What you should do: Restate the listing below with no word altered.

Data extract:

———

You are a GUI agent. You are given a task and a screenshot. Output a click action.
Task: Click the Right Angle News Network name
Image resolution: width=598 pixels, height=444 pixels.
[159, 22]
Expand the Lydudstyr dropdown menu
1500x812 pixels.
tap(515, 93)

———

Written response:
You are a GUI agent. You are given a task and a screenshot. Output a click action.
Task: Click the Right Angle News Network name
Image resolution: width=598 pixels, height=444 pixels.
[159, 22]
Expand the Lydudstyr dropdown menu
1500x812 pixels.
tap(515, 93)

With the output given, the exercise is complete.